The Meadow Annual Literary Arts Journal 2022

The Meadow 91 My Heart May Burst From My Chest Nichole Zachary You are my father’s 1964 Mustang. In that, you are rust-coated metal, old leather seats stained with spilt Cherry Coke, same intoxicating scent of exhaust fumes. Once, I yelped loud, leg scolded on the red-hot pipe and you smoothed aloe gel over the angry mark left behind. Thursdays were Trash Days with smoke lifted from full, brown boxes of memories the day I fell onto wood chips.
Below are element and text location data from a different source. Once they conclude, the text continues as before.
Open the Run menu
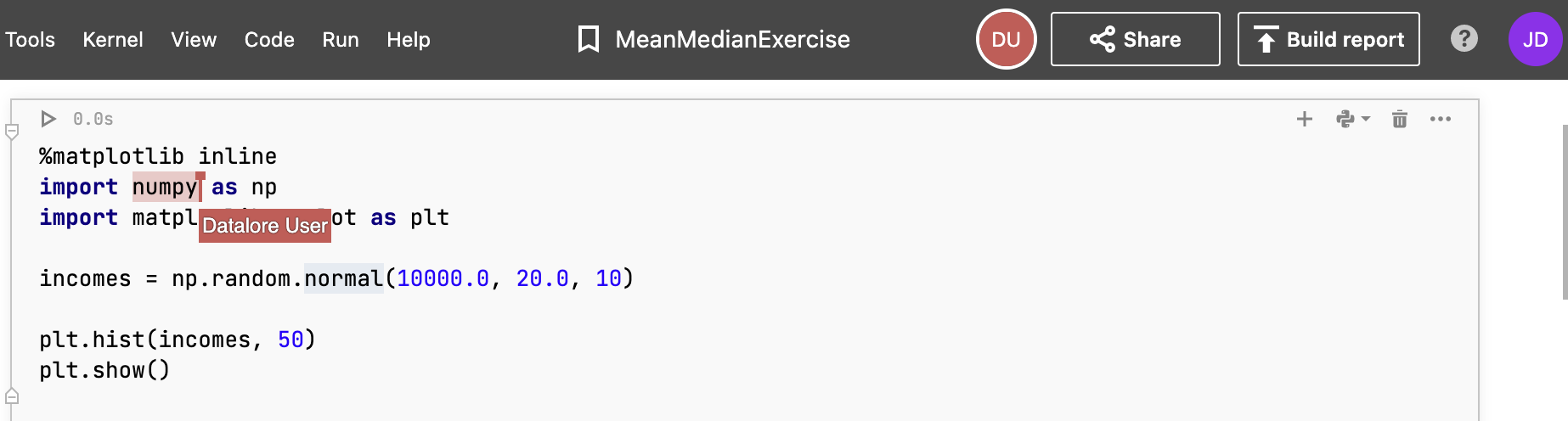 [x=341, y=40]
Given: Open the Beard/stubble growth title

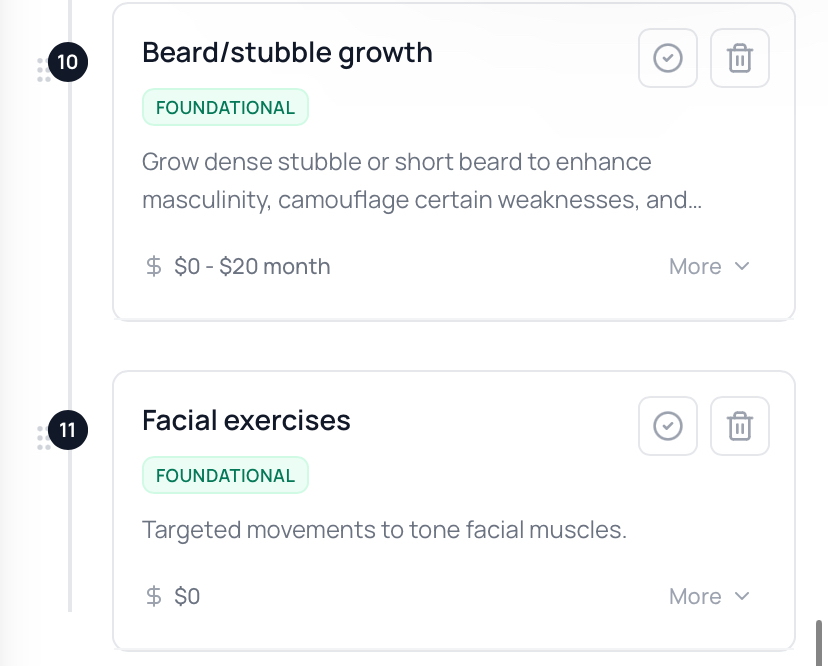Looking at the screenshot, I should pyautogui.click(x=287, y=52).
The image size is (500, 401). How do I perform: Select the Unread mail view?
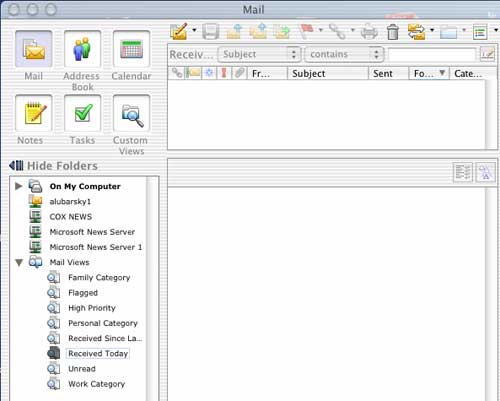pos(82,369)
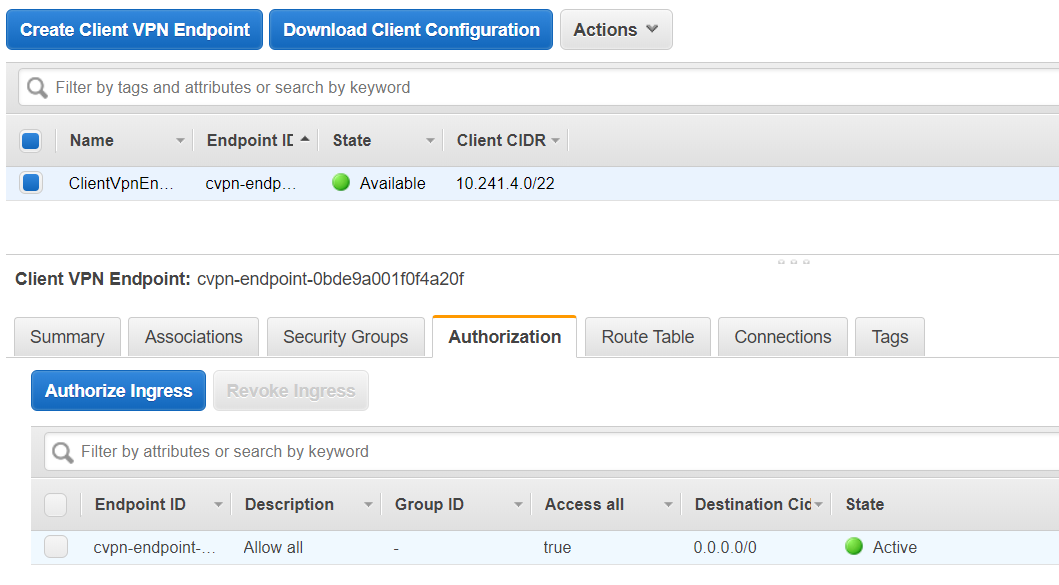Viewport: 1059px width, 585px height.
Task: Open the State column dropdown in endpoints table
Action: point(430,141)
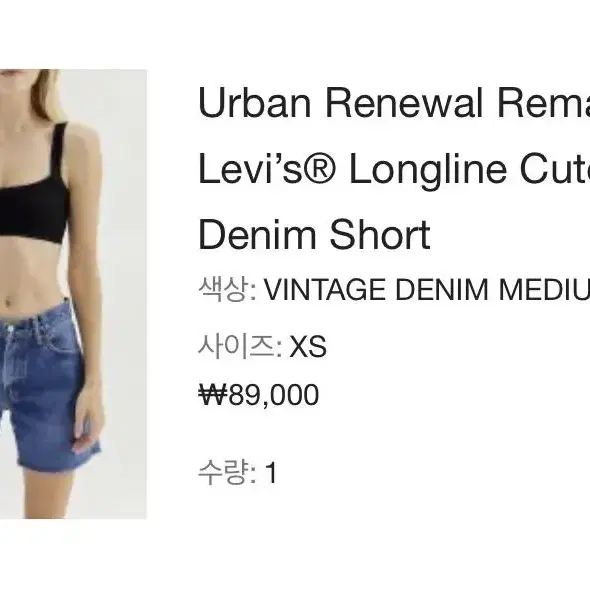Select the VINTAGE DENIM color value
590x590 pixels.
pyautogui.click(x=427, y=289)
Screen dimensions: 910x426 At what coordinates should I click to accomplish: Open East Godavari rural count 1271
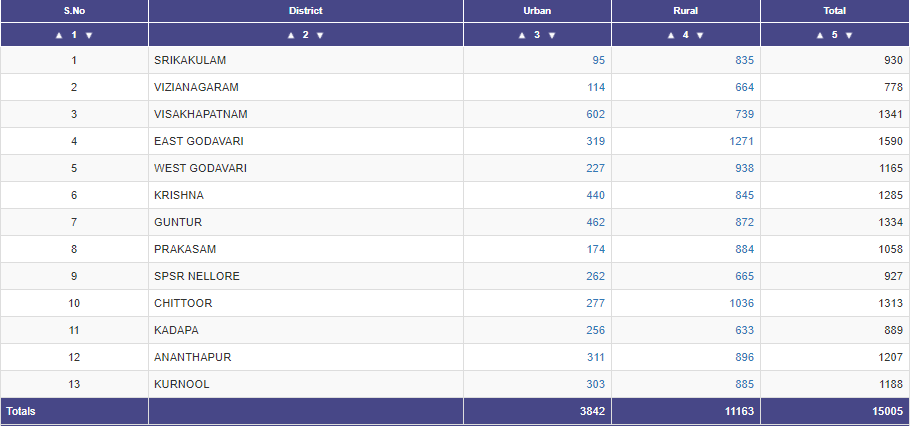tap(742, 141)
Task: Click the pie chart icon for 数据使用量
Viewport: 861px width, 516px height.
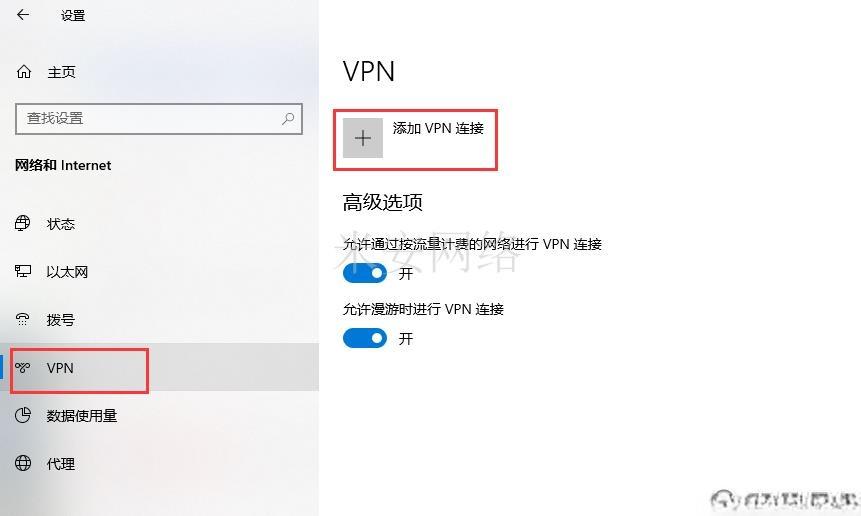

The same memory I sift through to prove I’m only clumsy. Sarah Houck once pulled me aside from our friends at the Mall to tell me that I lie too much. I lied back, “No. I don’t.” I’ve never actually burned my leg before. You are warm and clean and smell of vanilla soap and love. I find myself repeating these opposite-truths to appease the ravenous creature who lives in between my tonsils. If I feed it right, I am rewarded with a yellow quilted blanket embroidered with tiny daisies and you, who kisses me on my forehead. Mune ga hachikire-sōde. You grab my arm from the gear shift, reach between my seatbelt and unravel the words I’ve gifted you. “Nic is carefree. Nic is fun. Nic is cool and completely undamaged.” One day these lies will carry me away from my bloated body. Away like spit from a pastor’s mouth as it bursts from the lips. Soft lips, like buttery pillows and blanket static you chase away with wool balls. Let’s try again, go on a trip. A place we can crawl over smooth, oval stones and the shadows we left behind. To the mountains and their collection of gathered green leaves and blue birds who only chirp their truth. The Mustang may leave me then and drive itself towards the halfway line between before and now. I will try to keep my foot off of the brake.